Jackie Benschop is a New Zealand Professor of Veterinary Public Health at Massey University, specialising in the animal–human–environment interface, particularly for Leptospira, Campylobacter and Salmonella. She is a member of the World Health Organisation's Steering Committee for the Global Leptospirosis Environmental Action Network, and a co-founder of the African Leptospirosis Network.

== Academic career ==

Benschop completed a PhD titled 'Epidemiological investigations of surveillance strategies of zoonotic Salmonella' at Massey University in 2009. Benschop then joined the Massey faculty, where she is co-director of the Molecular Epidemiology and Public Health Laboratory. She was promoted to full professor from 1 January 2021.

Benschop is a global expert on zoonotic diseases. Her particular specialty is diseases transmitted via food or in occupational settings. From 2009 to 2011, she led a FRST-funded project on infectious diseases and climate variation, and in 2009 was appointed to a conjoint position with ESR. She has worked on leptospirosis in work settings, including abattoirs and farms, and is a member of the World Health Organisation's Steering Committee for the Global Leptospirosis Environmental Action Network.
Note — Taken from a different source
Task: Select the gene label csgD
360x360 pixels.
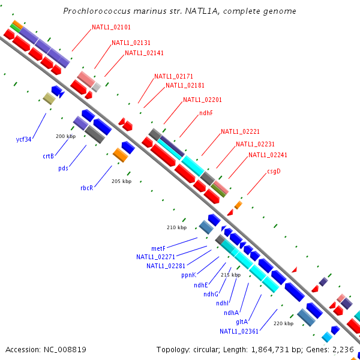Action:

Benschop is a co-founder of the African Leptospirosis Network, which supports African scientists through a range of activities, including mentoring, outbreak identification, access to scientific literature and PhD student opportunities at Massey.

In 2016, Benschop received a C. Alma Baker Trust Fellowship to travel to the UK, where she was hosted by Profesor Ruth Zadoks and Drs Kathryn Allan and Jo Halliday at the Institute of Biodiversity, Animal Health and Comparative Medicine at the University of Glasgow.